Saturday, January 18, 2014

Keeping Company

Uncle Gerard 2010
Gerard Keegan (1928-2013)
The light faded outside and the darkness came out of the corners to shadowbox the upstart, blue-white light that lurched around the room. He stirred. Uncrossed his outstretched legs and brought his feet back, slowly, until they disappeared beneath the chair.

“Would you like some tea?” he asked, looking not at her but at the screen. Remote. The screen changed and changed and changed again. The volume increased. And he let it rest there on an ad break.

A skinny white man in jam-jar spectacles and a singlet was selling the strength of a toilet cleaner through his obvious weakness. 

“Yes”, she replied, raising her voice a bit more than usual to counter the whining muscle man.

She put the newspaper down, went in the kitchen, filled the jug and turned it on. She found his mug, unwashed, in its usual spot on the outer edge of the breadboard, a teaspoon a kind of territorial flag to his one possessive streak.

Searched in what used to be the crockery cupboard now overrun by newspaper cuttings, bits of string, empty jars, eardrops, aspirin, a small can of light machine oil. Retrieved one of two surviving cups from the tea set that haunted her childhood with fear of damage. The new chip at the rim a delta to the crack that meandered to the base.

Ran both cups through with boiling water – though she had no particular view on his habit of washing his teacup just once at day, at bedtime.
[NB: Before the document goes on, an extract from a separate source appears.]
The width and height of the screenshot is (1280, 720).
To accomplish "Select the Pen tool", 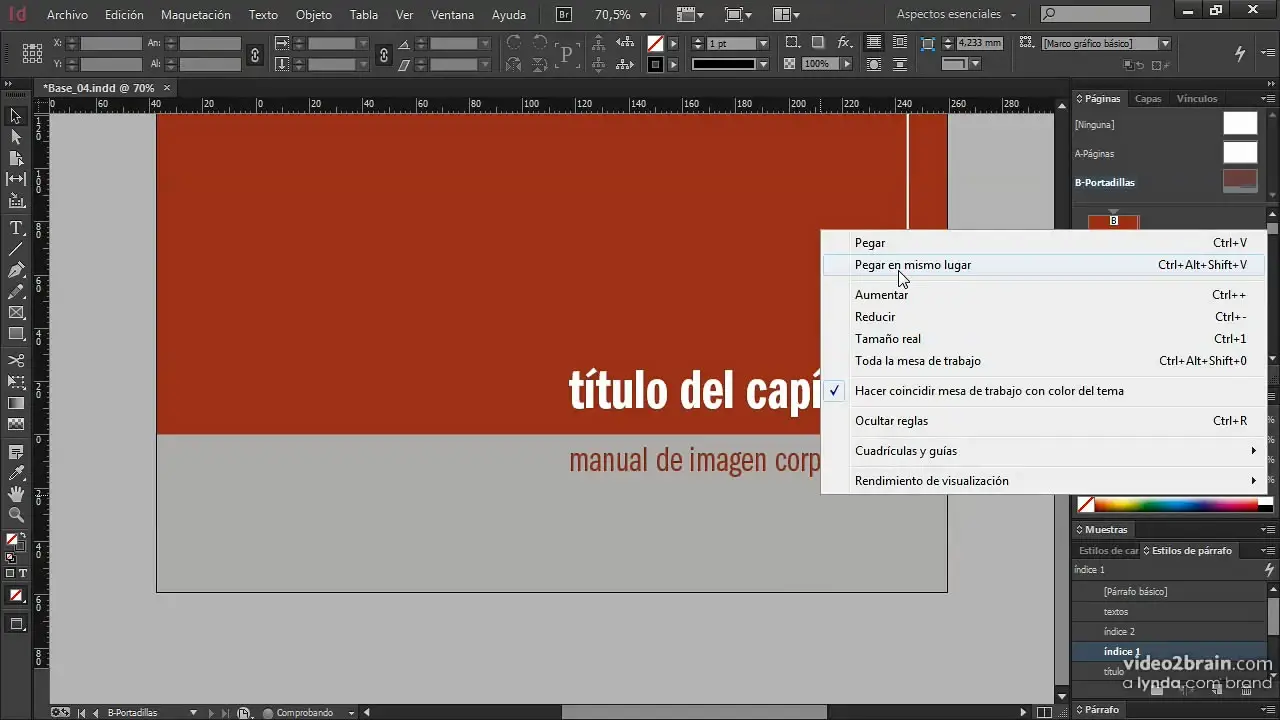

Dropped a tea bag in each and deemed the teaspoon fit for purpose to sugar his.

His half pint fridge was running cold and well stocked in its way – fresh milk, individually wrapped cheese slices, a bottle of white wine that somebody had brought for Christmas three years earlier, a slab of red meat still in the butcher’s wrapping, half a can of beans still in the can, and some tired looking carrots in the veggie rack that were beaten to the draw every night by the beans and frozen peas.
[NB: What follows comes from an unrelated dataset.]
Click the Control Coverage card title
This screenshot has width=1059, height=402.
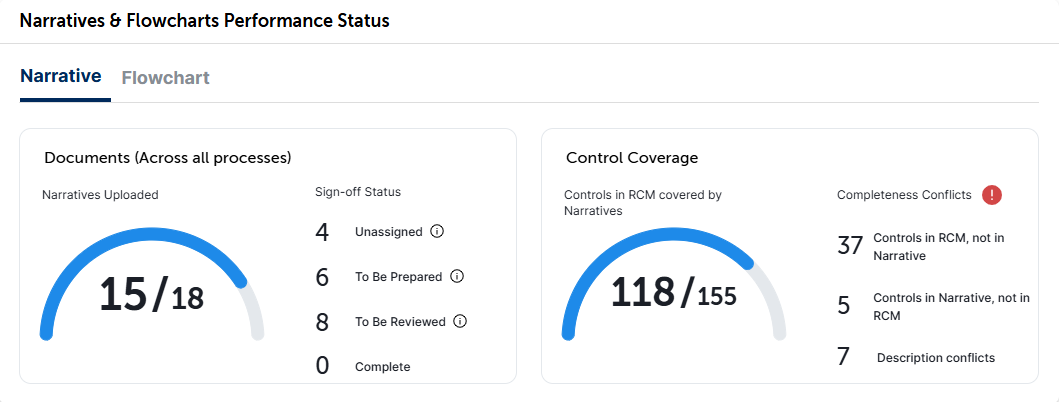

And as usual, here and there, though she wished he’d, at least, nominate a designated spot, the usual little packets of out-of-date sausage and bacon, meat slices and ham. He collected them irregularly, with his pension, from the woman who ran the grocery store that doubled as the post office. For the cats.

Balanced a plate with four biscuits on his mug and carried it all back to the other room. He said: “Thank you, I could have done it”. She smiled at him and meant it, drew the curtains against the night, brought light into room and said: “That’s okay, I’ll get you next time”.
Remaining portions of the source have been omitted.